LVG Transformations (Flow Components)

In lvg, individual transformations are represented by flow components which are collected into flows. A flow may have one or more components. Each flow is serial application of each of its components; the output of each component in the flow is the input to the next component. Lvg allows single flows or multiple parallel flows.

In the new Java version of LVG, a new implementation design is used for transformation, LexItem, Category, Inflection, etc.. The implemented flow components are shown as in the table below. The Java Class Usage of flow components is also provided.

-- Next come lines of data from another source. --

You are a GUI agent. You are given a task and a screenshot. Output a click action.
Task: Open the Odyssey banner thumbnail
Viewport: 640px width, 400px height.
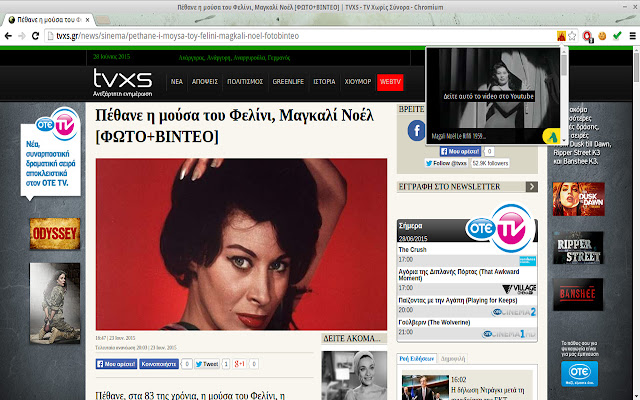coord(55,233)
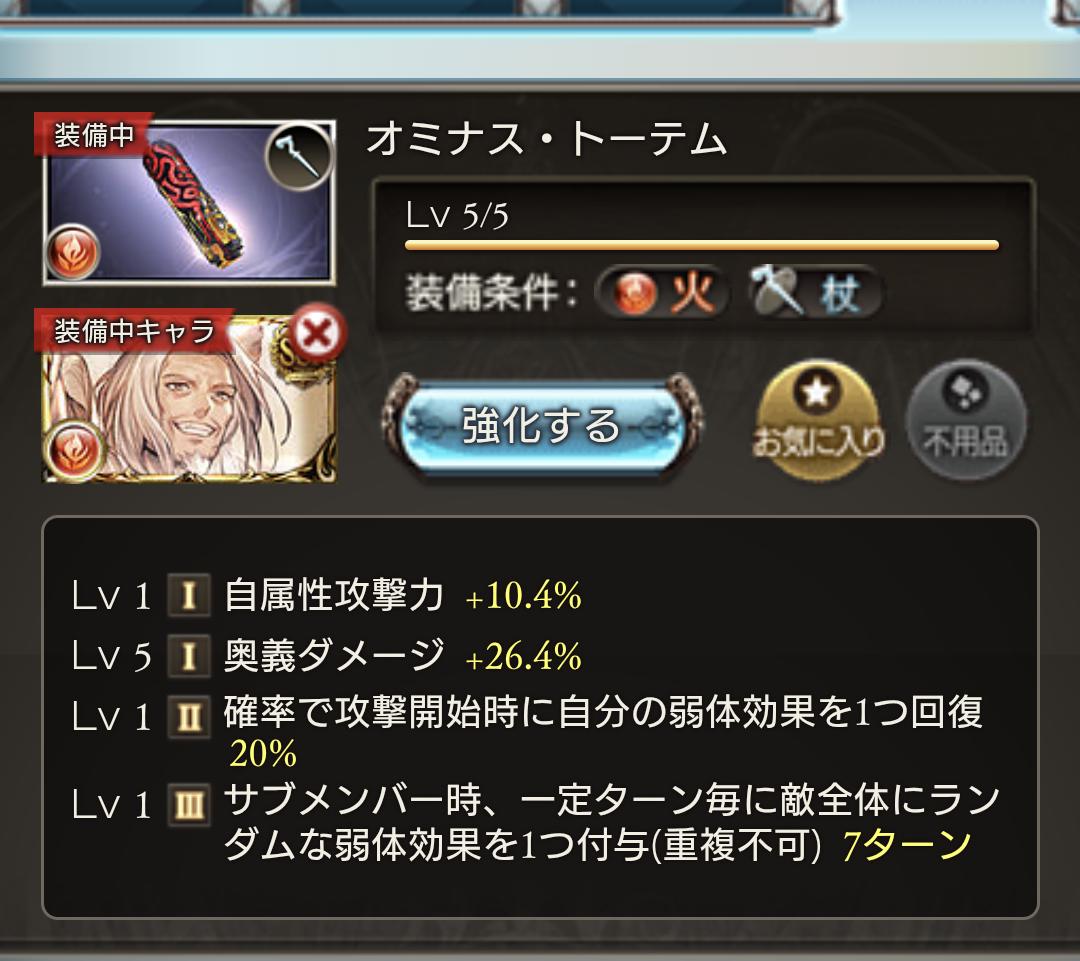Screen dimensions: 1080x961
Task: Click the fire element icon on character portrait
Action: click(x=73, y=448)
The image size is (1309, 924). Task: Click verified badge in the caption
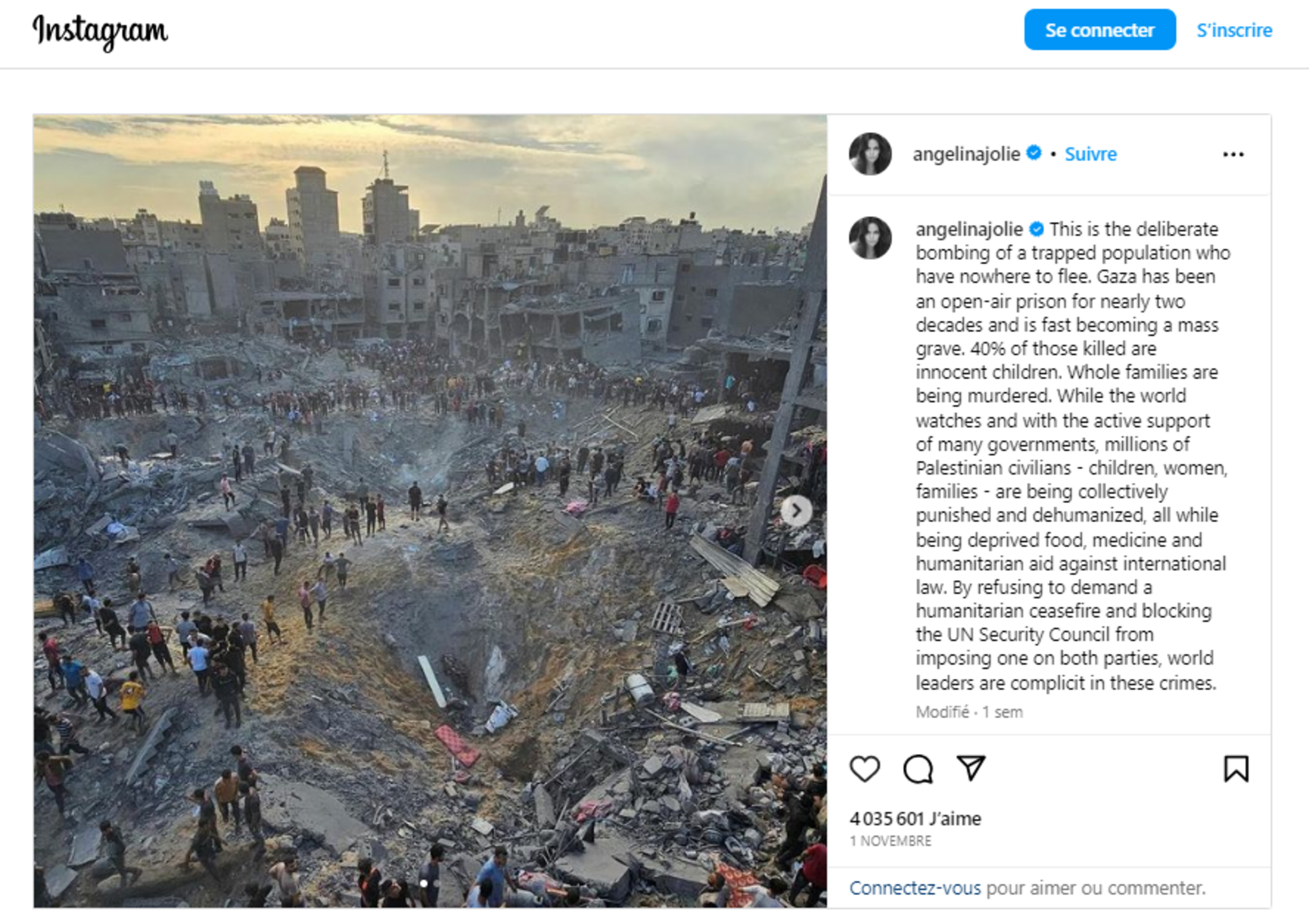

Flag in C Flag in JavaFeature Description
0 0 Strip NEC and NOS
a a Return known acronym expansions
A A Return known acronyms
  An Return possible mapping terms (approximate match) in Lexicon
b b Uninflect a term
B B Uninflect words in a term
  Bn Normalized uninflect words in a term
c c Tokenize a term into "words"
c:a ca Tokenize, keep everything
c:h ch Tokenize without breaking hyphens
C C Canonicalize
  Ct Retrieve the lexical name (base=, BAS) form
d d Generate derivational variants
d:N dc~LONG Generate derivational variants with specifying output categories
e e Generate known uninflected from spelling variants
E E Retrieve the unique EUI for a term
f f Filter output to contain only forms from lexicon
f:a fa Filter out acronyms and abbreviations from the output
f:p fp Filter out proper nouns from the output
g g Remove genitive
G G Generate all fruitful variants
  Ge Generate fruitful variants, enhanced
  Gn Generate known fruitful variants
i i Generate inflectional variants
i:N:N ici~LONG+LONG Generate inflectional variants with specifying output categories and output inflections
  is Generate inflectional variants with simple inflections
l l Lowercase
L L Retrieve category and inflection for a term
L:n Ln Retrieve category and inflection from lexicon
L:p Lp Retrieve category and inflection for all terms that begin with the given word
m m Generate the Metaphone spelling normalized form
n n No operation
  nom Retrieve nominalizations
N
N:2
N Normalize the input text in a non-canonical way (Norm)
N:3 N3 LuiNorm (canonical way normalization)
o o Replace punctuation with spaces
p p Strip punctuation
P P Strip punctuation, enhanced
q q Strip diacritics
  q0 Map Symbols & Punctuation to ASCII
  q1 Map Unicode to ASCII
  q2 Split Ligatures
  q3 Get Unicode names
  q4 Get Unicode base synonym
  q5 Normalize Unicode to ASCII
  q6 Normalize Unicode to ASCII with synonym Option
  q7 Unicode Core Norm
  q8 Strip or Map Unicode to ASCII
r r Generate synonyms, recursively
  rs Remove plural patterns of (s), (es), and (ies)
R R Generate derivational variants, recursively
s s Generate known spelling variants
S S Syntactic uninvert
  Si Map inflections into simple inflections
t t Strip stop words
T T Strip ambiguity tags
u u Uninvert the input phrase around commas
U U Convert the output of the Xerox Parc stocastic tagger into lvg style pipe delimited format
v v Retrieve fruitful variants from precomputed data
w w Sort words by order
wsNws~INT Filter words by specified word size
y y Generate synonyms